For Santorum and Perry to invoke Langston Hughes in their bids for the Republican presidential nomination is a disheartening misuse of the poet. Santorum is rabidly anti-gay and has publically proclaimed his intention to roll back all progressive measures with regard to gay rights under his administration. He has not shrunk away from his comparisons of homosexuality to incest and its apparent negative impact on society and “traditional values.” Perry has recently cozied up to anti-gay activists and has signed the National Organization for Marriage Pledge, which supports a federal amendment banning same sex marriage. In his 2008 book, “On My Honor” he compared homosexuality to alcoholism and called it a “choice” one makes. “Even if someone is attracted to a person of the same sex,” he wrote, “he or she still makes a choice to engage in sexual activity with someone of the same gender.”

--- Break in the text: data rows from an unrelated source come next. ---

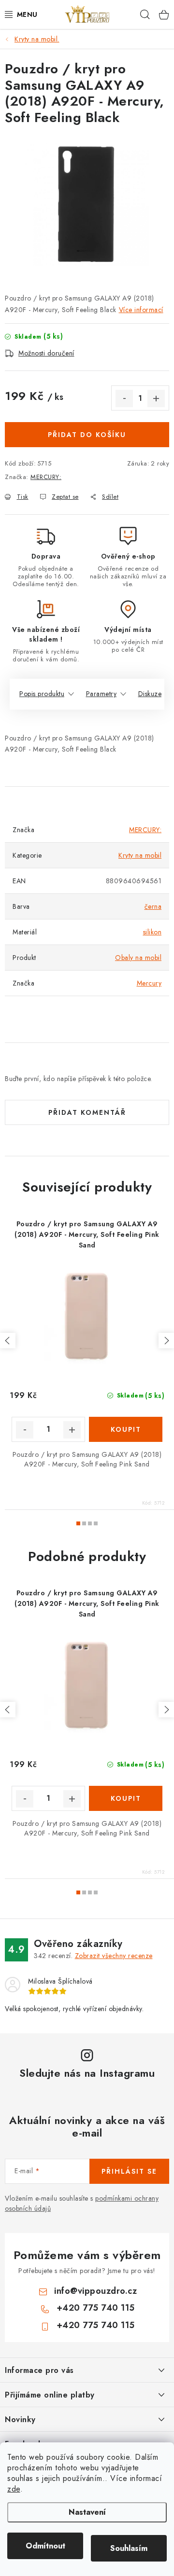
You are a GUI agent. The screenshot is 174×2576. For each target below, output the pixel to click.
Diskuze (150, 694)
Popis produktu (41, 694)
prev (7, 1340)
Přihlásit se (129, 2171)
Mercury (149, 983)
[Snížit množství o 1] (124, 398)
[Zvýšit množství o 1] (156, 398)
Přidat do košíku (87, 434)
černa (153, 906)
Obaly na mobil (138, 957)
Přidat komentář (87, 1112)
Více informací (141, 310)
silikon (152, 932)
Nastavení (87, 2512)
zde (13, 2488)
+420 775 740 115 (96, 2308)
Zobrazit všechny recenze (114, 1955)
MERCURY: (45, 476)
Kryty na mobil (139, 855)
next (166, 1340)
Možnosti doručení (46, 353)
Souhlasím (128, 2548)
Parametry (101, 694)
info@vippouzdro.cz (95, 2291)
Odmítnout (45, 2545)
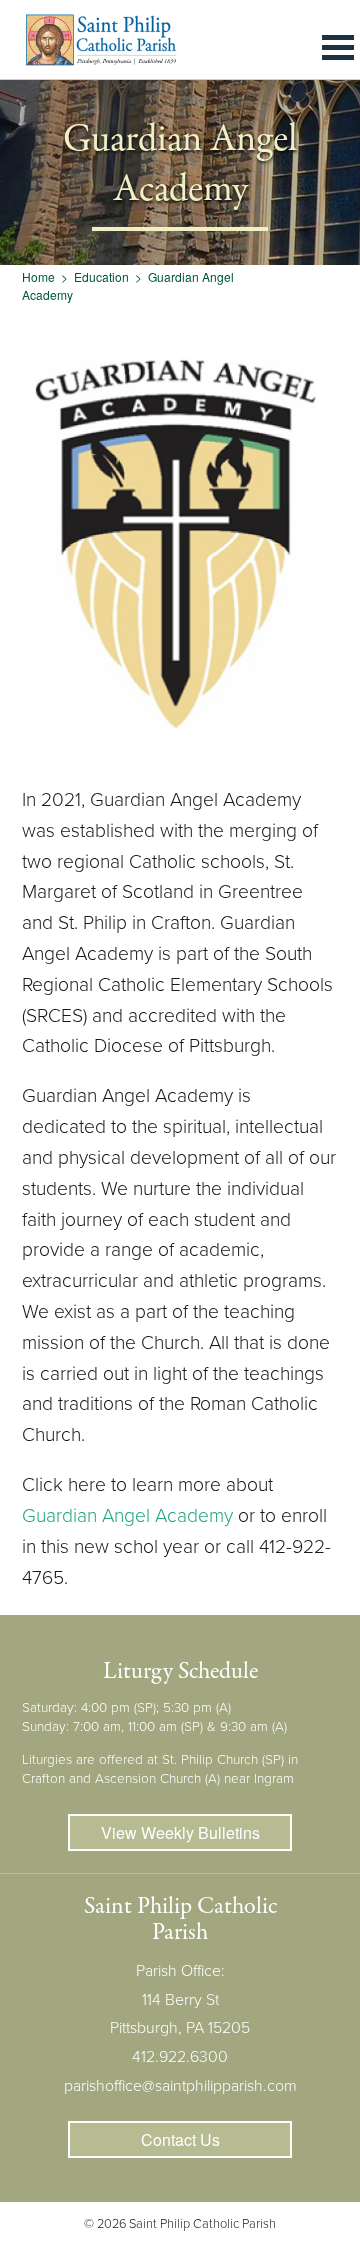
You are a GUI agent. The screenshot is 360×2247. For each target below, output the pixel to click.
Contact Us (180, 2139)
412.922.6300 (180, 2057)
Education (101, 276)
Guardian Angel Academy (127, 1515)
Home (38, 276)
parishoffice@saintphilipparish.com (180, 2086)
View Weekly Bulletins (180, 1832)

But the misuse of Hughes by these anti-gay politicians is not merely because Hughes was gay. In actual fact, it is not clear if Hughes was gay. Since his death in 1967 some of his closest friends have confessed that they do not know if Hughes was same-sex attracted. Others, however, remain so convinced of his homosexuality that they think the very question is ridiculous. Perhaps he is best described as a “queer” poet with close connections to and affinities for the gay world that surrounded him.

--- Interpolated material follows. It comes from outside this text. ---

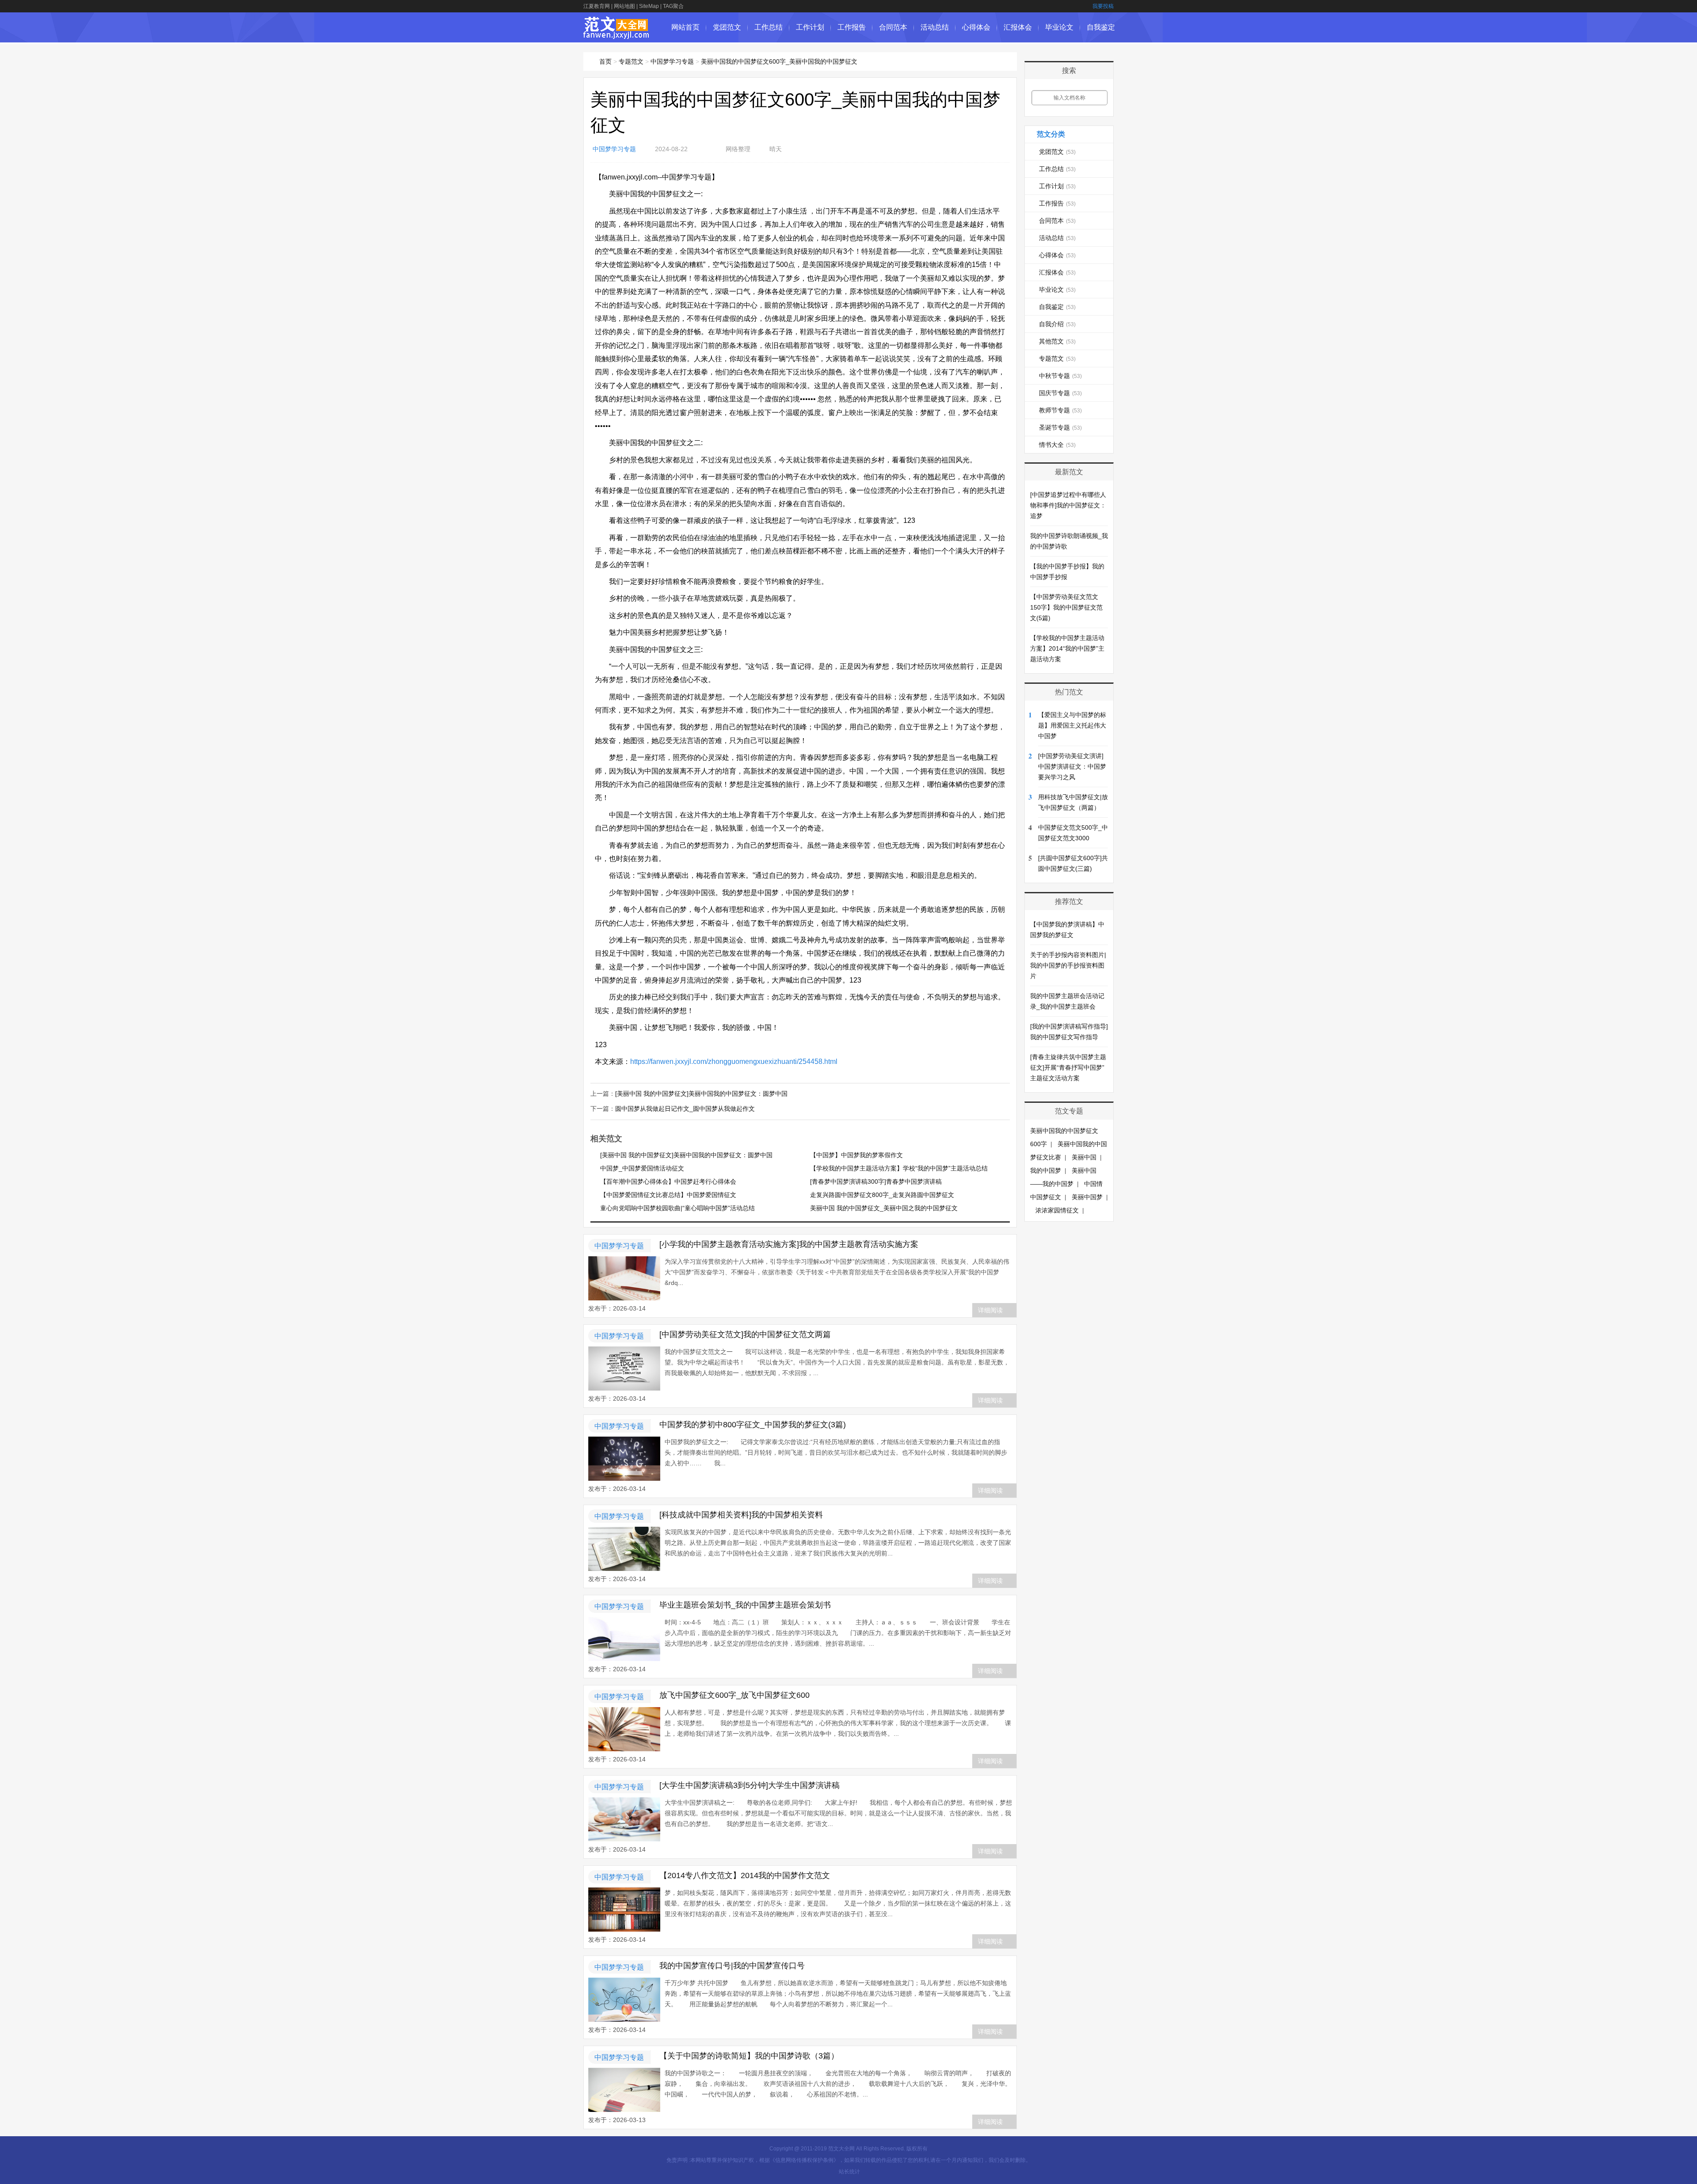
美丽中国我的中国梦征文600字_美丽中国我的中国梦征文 (779, 61)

What is absolutely clear, however, is where Hughes stood politically, and it is on this point that his misuse is most shocking. Santorum and Perry employed the words of Hughes as representative of political agendas to which Hughes would have been adamantly opposed. (Mind you, this happens to Jesus all the time.) Hughes’s political sensibilities were rooted in the plight of the poor, the marginalized and the disenfranchised, not the rich, powerful and politically connected. To the extent that he had a political “agenda” it was based on his concern for the masses of Americans that were lowest down and a social vision that was inclusive and all embracing. Indeed, that was the core message of the poem, “Let America Be America Again.”
O, let my land be a land where liberty
Is crowned with no false patriotic wreath,
But opportunity is real, and life is free,
Equality is in the air we breathe.
O, let America be America again —
The land that never has been yet —
And yet must be — the land where every man is free.
I understand Santorum’s and Perry’s attraction to this poem, but both men would have to make some serious alterations to their political platforms in order for it to accurately reflect their vision of America. The fact that they have distanced themselves from Hughes and his poem makes clear that they didn’t really understand it, and that their vision of America is for some Americans and is not the “homeland of the free” Hughes dreamed of.